Era carino, ancora di più per l’espressione supplichevole che gli si leggeva in viso.
«Sono Claudio» aggiunse spudoratamente, tendendole la mano e approfittando del momento.
Clara non fece in tempo a replicare perché fu interrotta da una voce proveniente da dietro le sue spalle.
«E io sono quello che gradirebbe la sua attenzione, se non è chiedere troppo».

Clara deve dare un esame di diritto, uno degli ultimi che la separano dalla laurea. La sua vita è tranquilla, senza grandi emozioni. Ma il destino ha deciso che la sua monotonia dovrà essere interrotta proprio a pochi passi dall'ambito traguardo.
Giulio è un ragazzo prodigio, divenuto professore a trent'anni, desideroso di ripagare la fiducia che gli è stata accordata e di impressionare i suoi studenti.

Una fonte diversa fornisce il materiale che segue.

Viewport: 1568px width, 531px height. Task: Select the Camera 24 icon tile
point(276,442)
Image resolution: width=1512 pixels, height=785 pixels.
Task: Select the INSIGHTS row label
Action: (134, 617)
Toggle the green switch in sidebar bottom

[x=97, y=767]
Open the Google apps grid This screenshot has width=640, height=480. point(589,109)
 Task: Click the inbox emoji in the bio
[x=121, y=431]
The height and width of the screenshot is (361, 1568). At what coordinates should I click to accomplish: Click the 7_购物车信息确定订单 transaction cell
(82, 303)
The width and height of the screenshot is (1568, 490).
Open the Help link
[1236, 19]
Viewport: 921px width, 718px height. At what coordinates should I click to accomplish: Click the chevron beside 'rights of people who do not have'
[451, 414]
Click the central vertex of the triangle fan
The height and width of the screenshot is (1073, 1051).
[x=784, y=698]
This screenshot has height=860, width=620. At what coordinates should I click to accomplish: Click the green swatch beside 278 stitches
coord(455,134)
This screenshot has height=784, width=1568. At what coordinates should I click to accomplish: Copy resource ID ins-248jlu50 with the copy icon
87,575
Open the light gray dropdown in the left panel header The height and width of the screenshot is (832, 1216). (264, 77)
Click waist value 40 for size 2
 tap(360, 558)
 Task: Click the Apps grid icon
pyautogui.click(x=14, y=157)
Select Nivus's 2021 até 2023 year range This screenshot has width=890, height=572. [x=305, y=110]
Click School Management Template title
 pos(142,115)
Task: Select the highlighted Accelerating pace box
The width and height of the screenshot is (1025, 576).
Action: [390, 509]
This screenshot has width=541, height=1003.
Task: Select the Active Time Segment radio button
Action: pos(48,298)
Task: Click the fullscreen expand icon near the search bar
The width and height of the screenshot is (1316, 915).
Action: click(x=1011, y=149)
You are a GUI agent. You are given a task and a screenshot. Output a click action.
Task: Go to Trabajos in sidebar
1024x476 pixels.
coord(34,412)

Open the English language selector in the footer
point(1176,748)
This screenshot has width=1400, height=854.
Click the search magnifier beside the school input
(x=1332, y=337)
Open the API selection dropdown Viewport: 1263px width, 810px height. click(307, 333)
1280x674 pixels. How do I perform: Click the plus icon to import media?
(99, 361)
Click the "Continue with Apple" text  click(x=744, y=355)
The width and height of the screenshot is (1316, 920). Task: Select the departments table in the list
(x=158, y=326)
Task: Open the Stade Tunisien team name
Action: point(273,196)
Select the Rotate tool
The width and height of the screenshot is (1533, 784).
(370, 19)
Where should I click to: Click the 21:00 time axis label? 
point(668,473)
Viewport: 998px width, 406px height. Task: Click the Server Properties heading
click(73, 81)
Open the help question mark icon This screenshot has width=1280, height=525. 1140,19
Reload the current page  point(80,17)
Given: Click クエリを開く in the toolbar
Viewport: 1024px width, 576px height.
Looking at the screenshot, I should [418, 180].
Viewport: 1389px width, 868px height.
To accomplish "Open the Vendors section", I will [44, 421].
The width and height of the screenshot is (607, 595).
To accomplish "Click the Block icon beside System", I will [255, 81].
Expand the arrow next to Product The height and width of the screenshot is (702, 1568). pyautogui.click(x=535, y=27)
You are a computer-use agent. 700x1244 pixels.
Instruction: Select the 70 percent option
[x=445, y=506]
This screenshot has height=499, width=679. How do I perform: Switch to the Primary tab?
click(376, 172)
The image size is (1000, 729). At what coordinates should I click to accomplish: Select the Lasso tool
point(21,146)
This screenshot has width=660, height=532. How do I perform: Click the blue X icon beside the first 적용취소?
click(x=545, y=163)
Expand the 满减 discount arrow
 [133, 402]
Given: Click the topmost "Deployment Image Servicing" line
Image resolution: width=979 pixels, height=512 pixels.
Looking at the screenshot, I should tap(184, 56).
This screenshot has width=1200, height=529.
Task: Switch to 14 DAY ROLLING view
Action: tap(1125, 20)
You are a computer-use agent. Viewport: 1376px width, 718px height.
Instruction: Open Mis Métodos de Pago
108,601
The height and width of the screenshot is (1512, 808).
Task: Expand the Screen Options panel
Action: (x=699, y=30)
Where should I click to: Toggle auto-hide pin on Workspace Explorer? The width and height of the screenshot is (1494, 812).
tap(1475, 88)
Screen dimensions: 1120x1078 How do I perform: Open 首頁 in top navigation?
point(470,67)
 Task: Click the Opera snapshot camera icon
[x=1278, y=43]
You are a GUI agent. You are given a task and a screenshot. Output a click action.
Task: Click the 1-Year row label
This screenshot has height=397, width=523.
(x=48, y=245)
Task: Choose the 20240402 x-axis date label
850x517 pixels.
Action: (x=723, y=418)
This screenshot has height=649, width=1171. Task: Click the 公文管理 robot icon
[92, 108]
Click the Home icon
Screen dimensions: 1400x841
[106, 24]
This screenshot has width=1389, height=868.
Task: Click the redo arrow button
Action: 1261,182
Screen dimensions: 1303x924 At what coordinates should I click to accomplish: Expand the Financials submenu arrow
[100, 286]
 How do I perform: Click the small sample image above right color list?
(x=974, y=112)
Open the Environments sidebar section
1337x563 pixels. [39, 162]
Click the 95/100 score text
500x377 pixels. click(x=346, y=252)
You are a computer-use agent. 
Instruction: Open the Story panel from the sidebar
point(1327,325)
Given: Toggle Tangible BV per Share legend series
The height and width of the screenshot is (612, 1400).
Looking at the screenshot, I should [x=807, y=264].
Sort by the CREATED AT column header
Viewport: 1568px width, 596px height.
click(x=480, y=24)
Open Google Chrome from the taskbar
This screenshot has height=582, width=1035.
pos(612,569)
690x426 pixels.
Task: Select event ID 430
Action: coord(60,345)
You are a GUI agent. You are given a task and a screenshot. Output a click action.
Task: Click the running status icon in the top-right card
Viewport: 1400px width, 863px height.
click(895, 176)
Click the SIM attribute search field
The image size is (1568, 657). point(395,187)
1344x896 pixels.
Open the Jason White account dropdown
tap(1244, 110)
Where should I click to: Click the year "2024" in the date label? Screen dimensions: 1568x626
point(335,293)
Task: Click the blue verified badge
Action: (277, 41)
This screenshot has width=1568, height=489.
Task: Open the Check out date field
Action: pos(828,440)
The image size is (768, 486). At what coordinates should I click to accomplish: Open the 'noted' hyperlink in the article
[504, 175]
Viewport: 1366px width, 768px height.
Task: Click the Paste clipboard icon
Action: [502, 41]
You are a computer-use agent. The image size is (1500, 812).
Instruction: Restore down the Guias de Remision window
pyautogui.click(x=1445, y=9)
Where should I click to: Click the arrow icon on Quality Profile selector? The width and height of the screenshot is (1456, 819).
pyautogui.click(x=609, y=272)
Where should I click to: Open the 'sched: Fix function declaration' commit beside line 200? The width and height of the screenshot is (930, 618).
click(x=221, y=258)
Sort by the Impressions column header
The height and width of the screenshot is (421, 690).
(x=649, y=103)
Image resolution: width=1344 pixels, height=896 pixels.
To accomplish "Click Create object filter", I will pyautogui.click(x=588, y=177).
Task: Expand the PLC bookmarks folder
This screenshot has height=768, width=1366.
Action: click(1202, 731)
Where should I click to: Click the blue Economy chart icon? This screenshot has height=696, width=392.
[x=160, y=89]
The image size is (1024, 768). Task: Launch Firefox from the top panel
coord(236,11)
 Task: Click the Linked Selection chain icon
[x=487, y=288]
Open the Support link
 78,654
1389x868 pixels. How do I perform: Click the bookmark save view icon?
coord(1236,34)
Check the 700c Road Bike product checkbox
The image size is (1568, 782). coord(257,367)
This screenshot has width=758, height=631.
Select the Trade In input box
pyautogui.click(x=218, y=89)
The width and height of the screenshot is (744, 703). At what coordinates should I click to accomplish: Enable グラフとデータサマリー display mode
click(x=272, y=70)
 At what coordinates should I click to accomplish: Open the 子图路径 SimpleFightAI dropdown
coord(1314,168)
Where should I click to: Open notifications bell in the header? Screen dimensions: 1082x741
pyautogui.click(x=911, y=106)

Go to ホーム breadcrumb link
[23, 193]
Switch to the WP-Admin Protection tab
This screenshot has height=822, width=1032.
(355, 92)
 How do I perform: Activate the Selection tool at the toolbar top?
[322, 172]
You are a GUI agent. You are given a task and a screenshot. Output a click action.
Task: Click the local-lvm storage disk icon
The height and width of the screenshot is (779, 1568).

Nessuno dei due uscirà indenne da questo incontro, perchè scopriranno qualcosa di se stessi che non sapevano.
E' un storia breve, senza pretese. L'ho scritta perchè ho avuto la fortuna di conoscere professori con fascino e carisma da vendere. Dedicata quindi a chi come me pensa che un uomo affascinante è quanto di meglio la vita può offrire.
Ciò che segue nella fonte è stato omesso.